You’ll find that some people are very diligent about their diet – only eating certain foods, drinking certain beverages. I propose a diet of the nose: only inhaling particulants that have never seen in inside of a test tube.
 
That goes for women, too, although women in general seem to be better than men at applying fragrances tastefully. The ones with real skill only smell like perfume when they brush close against you, or when they stroll by on a summer’s day and are blasted by a gust of wind heading in your direction. This talent may come with practice, or may be due to a fundamental gender difference. Perhaps women have a more refined sense of smell, whereas men’s noses have been bludgeoned and weakened by constant exposure to smelly guy-type things, like tackle boxes and gross domestic beer.
 
Maybe it’s time a sweet-smelling lady gave some pointers to our nicotine-addicted government official, he of the mutant chemical reek.
 
A wayward breeze wasn’t necessary for his metal-corroding scent to be noticed. In fact, if a breeze had come along, it would have picked up on his store-bought aura and changed course, altering weather patterns in the process and sending snow flurries to the coast of Spain. It was as though a cologne truck had smashed into another cologne truck, and the resulting chemical reaction mutated nearby atoms into a full-grown man, who was then run over by another cologne truck. For the purposes of this analogy, let’s assume there’s such a thing as a cologne truck.
 
Why anyone would douse themselves to this degree is a mystery. It’s possible the man’s olfactory equipment was compromised by a grenade explosion during a tour in a foreign war, but I’m more inclined to chalk it up to plain ol’ insecurity. Freshly washed, the human body actually doesn’t smell that bad.

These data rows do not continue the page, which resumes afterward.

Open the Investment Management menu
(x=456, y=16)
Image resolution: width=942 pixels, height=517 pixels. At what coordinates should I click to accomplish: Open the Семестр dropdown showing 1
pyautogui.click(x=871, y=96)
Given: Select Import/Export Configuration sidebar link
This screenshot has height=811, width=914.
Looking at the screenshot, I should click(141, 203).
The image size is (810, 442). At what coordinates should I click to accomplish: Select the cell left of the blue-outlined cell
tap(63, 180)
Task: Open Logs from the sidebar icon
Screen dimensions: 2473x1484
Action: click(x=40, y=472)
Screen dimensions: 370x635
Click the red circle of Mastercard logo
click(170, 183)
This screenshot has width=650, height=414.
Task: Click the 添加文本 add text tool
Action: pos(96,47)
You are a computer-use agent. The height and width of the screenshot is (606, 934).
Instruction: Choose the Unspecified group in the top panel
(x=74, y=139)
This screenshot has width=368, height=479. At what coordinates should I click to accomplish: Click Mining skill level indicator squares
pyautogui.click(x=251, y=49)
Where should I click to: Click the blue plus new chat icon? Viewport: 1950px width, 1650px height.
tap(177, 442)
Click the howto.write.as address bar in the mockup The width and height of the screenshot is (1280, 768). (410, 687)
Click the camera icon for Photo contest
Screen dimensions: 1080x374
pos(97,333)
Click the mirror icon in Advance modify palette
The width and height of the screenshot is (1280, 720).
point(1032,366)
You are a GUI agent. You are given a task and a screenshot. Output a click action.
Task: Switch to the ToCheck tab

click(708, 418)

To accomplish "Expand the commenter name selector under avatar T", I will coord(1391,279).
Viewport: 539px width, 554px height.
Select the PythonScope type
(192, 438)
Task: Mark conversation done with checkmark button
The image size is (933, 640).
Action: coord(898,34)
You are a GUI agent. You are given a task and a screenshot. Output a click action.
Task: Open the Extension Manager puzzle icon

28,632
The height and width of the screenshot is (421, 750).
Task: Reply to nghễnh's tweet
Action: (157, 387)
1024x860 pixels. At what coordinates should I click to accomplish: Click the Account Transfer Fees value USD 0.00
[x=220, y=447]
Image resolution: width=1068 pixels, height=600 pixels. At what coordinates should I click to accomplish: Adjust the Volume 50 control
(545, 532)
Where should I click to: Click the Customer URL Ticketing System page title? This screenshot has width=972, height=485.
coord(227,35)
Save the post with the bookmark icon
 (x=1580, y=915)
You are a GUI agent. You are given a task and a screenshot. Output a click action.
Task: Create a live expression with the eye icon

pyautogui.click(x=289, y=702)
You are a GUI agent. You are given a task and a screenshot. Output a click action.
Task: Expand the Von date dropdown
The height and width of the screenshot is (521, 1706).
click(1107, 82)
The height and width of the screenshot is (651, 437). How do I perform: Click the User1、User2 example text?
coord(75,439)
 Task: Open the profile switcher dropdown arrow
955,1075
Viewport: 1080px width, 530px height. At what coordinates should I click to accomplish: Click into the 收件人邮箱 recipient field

It produces pheromones, which can yield a subtle and pleasing aroma, and when you add in the most excellent potpourri of light body wash and brand-name laundry detergent, good things can happen. Self-drenching in a bath of goop is only acceptable in extreme circumstances, like when you get pelted at the zoo by a gang of poo-flinging chimps. 
 
Mr. Government Man clearly didn’t have this excuse. A double-breasted Oxford is not animal-watching attire. Since I’m a forgiving dude – sometimes – I’m willing to give this guy the benefit of the doubt and assume something terrible happened on the way to his meeting. An incident with a leaky toddler, or a chain-smoking jag brought on by stress. Anything.
 
Because the only alternative is that his pungency is voluntary. And that just stinks.